Voorts is de rechtbank van oordeel dat de redelijke termijn zoals bedoeld in artikel 6 EVRM, niet is overschreden nu als startmoment van die termijn wordt uitgegaan van de datum van de betekening van de vordering van de officier van justitie ex artikel 18 WOTS (vergelijk: Hoge Raad 24 januari 2012, ECLI:NL:HR:2012:BU2064 en Hoge Raad 18 april 2000, ECLI:NL:HR:2000:AA5530). De rechtbank is echter - met de raadsman en de officier van justitie - van oordeel dat de niet voortvarende afhandeling van het WOTS-verzoek ten gunste van de veroordeelde moet worden meegewogen. Hierbij doelt de rechtbank met name op het tijdsverloop tussen het Duitse verzoek tot overname en tenuitvoerlegging van de straf van 6 mei 2015 en de voorwaardelijke invrijheidstelling van de veroordeelde in Nederland naar aanleiding van de eerste Duitse gevangenisstraf op 28 augustus 2015 enerzijds en de vordering van de officier van justitie ex artikel 18 WOTS van 27 september 2016 en de inhoudelijke behandeling van die vordering op 18 juli 2017 anderzijds. De veroordeelde heeft ter zitting verklaard erg te lijden onder de wetenschap dat deze WOTS-procedure hem nog boven het hoofd hangt; een periode die al bijna twee jaar duurt. Omdat de straf van onderhavige WOTS-procedure niet kon worden aangesloten op de vorige detentieperiode, zal de veroordeelde straks voor een tweede keer na een lange detentieperiode zijn leven opnieuw moeten oppakken. De positieve manier waarop de veroordeelde dat na zijn vorige detentieperiode heeft gedaan - de veroordeelde werkt, heeft een woning, lost zijn schulden af, is niet meer in aanraking gekomen met politie en justitie - wordt nu bovendien doorkruist door een nieuwe periode van detentie.

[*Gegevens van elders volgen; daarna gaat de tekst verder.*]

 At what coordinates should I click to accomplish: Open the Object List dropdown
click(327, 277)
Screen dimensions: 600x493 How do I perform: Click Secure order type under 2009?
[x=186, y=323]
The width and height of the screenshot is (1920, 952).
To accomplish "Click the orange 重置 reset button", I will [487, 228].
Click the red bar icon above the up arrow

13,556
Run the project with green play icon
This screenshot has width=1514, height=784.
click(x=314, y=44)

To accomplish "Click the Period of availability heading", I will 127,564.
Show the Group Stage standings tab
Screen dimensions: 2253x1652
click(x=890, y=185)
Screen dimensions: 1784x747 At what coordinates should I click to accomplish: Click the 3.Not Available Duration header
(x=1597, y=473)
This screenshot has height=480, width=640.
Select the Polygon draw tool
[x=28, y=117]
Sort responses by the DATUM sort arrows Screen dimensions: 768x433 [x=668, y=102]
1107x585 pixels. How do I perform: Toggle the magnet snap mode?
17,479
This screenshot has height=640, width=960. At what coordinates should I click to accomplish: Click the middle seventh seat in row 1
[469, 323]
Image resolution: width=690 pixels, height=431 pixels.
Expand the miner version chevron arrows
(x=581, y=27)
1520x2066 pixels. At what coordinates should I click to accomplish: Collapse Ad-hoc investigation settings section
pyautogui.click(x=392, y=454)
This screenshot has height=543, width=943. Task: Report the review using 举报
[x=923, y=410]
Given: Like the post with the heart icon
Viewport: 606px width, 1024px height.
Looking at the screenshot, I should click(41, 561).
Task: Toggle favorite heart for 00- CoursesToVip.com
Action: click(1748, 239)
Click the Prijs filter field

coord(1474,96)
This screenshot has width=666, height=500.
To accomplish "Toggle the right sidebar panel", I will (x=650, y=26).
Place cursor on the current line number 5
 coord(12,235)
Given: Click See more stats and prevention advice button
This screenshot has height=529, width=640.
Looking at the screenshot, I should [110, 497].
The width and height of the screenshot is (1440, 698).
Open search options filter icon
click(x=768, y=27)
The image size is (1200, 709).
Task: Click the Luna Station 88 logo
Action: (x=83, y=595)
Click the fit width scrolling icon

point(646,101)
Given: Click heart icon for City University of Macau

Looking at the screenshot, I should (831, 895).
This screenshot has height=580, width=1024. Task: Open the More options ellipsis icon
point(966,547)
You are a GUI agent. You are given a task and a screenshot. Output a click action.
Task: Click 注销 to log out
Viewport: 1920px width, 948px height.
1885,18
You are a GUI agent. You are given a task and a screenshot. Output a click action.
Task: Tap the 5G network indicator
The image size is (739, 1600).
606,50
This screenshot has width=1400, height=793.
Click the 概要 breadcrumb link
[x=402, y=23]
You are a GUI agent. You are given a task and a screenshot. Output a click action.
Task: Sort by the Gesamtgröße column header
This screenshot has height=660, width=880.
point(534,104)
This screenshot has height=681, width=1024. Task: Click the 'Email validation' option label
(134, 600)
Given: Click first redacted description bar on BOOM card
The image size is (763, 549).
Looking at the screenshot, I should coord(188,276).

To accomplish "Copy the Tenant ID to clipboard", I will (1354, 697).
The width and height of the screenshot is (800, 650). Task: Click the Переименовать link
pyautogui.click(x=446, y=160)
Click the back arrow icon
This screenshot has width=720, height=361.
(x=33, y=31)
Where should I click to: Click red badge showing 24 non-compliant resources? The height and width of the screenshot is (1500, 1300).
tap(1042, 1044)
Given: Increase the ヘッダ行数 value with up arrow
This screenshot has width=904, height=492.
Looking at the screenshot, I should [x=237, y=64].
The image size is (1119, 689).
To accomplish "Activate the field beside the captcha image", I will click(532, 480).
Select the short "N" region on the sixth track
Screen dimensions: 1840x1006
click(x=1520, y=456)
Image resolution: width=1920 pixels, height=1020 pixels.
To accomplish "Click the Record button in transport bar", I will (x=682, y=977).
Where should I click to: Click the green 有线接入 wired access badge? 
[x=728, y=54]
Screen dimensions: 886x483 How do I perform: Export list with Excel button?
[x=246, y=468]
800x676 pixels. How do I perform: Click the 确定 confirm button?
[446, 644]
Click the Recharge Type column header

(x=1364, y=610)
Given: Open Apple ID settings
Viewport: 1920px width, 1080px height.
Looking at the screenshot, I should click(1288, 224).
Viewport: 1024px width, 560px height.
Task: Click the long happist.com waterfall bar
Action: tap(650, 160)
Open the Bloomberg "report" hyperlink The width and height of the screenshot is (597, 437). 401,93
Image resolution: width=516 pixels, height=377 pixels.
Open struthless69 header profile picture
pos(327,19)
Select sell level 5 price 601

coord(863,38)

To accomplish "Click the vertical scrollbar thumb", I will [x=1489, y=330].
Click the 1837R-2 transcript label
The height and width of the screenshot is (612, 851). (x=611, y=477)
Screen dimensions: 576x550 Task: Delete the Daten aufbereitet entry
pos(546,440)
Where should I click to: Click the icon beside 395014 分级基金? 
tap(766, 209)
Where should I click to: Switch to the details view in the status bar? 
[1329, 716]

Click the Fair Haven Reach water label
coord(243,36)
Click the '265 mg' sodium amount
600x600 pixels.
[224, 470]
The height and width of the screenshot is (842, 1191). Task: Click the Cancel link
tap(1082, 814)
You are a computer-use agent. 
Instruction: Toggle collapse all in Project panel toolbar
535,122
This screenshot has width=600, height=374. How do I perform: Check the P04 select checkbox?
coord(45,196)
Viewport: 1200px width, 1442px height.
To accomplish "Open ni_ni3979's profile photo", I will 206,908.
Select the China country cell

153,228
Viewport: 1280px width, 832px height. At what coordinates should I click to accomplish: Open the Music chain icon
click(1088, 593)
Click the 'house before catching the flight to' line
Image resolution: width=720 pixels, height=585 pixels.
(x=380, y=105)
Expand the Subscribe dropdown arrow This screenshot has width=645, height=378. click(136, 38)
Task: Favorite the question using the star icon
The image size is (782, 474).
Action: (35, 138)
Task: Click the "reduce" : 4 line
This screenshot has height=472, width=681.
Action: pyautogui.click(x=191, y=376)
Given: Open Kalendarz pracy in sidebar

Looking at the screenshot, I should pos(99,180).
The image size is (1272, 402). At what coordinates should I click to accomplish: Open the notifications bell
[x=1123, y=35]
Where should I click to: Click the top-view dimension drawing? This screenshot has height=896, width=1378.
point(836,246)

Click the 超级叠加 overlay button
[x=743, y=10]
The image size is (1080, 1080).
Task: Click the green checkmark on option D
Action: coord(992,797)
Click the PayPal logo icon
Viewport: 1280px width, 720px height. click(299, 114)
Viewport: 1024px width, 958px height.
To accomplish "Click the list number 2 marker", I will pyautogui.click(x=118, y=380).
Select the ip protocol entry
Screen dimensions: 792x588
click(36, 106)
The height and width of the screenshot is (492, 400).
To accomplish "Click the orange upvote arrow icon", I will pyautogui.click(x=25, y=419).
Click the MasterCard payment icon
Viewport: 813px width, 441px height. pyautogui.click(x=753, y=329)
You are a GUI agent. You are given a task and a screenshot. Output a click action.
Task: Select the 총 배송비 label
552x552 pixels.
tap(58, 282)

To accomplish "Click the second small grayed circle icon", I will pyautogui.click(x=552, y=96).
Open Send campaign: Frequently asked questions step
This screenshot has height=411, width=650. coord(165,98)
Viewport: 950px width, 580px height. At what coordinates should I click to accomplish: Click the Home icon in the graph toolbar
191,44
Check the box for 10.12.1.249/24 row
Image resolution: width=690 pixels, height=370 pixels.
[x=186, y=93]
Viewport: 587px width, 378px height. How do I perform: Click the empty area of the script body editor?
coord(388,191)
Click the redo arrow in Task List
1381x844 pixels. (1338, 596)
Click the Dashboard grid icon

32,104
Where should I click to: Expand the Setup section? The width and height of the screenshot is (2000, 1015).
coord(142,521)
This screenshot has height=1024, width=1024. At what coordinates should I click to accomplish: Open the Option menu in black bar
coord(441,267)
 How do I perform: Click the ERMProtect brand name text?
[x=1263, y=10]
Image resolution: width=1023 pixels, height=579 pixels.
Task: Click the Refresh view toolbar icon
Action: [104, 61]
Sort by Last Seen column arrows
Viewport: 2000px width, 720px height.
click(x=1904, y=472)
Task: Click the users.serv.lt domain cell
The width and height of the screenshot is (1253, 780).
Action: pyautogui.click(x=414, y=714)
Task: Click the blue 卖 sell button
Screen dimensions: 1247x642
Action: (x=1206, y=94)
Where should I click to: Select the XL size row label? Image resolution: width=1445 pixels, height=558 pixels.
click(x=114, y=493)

Alles afwegende acht de rechtbank een gevangenisstraf voor de duur van 24 maanden, met aftrek van de tijd die in Nederland in overleveringsdetentie en in Duitsland in voorlopige hechtenis is doorgebracht, passend."
Middel
Het middel klaagt over het oordeel van de Rechtbank dat geen sprake is van overschrijding van de redelijke termijn, in het bijzonder over het oordeel van de Rechtbank dat de op zijn redelijkheid te beoordelen termijn pas is aangevangen met de betekening van de vordering van de Officier van Justitie als bedoeld in art. 18, eerste lid, Wet overdracht tenuitvoerlegging strafvonnissen (WOTS) tot het verlenen van verlof tot de tenuitvoerlegging van de door de Duitse rechter aan de veroordeelde opgelegde vrijheidsbenemende sanctie.
Beoordeling Hoge Raad
De Rechtbank heeft geoordeeld dat weliswaar sprake is van een niet-voortvarende afhandeling van het WOTS-verzoek waarop ten gunste van de veroordeelde bij de strafoplegging acht wordt geslagen, maar niet van overschrijding van de redelijke termijn als bedoeld in art. 6, eerste lid, EVRM omdat die termijn in het onderhavige geval is aangevangen met de betekening van de vordering van de Officier van Justitie als bedoeld in art. 18, eerste lid, WOTS tot het verlenen van verlof tot de tenuitvoerlegging van de door de Duitse rechter aan de veroordeelde opgelegde vrijheidsbenemende sanctie. Een en ander getuigt niet van een onjuiste rechtsopvatting en is evenmin onbegrijpelijk (vgl. HR 24 januari 2012, ECLI:NL:HR:2012:BU2064).
Het middel faalt.
Lees hier de volledige uitspraak.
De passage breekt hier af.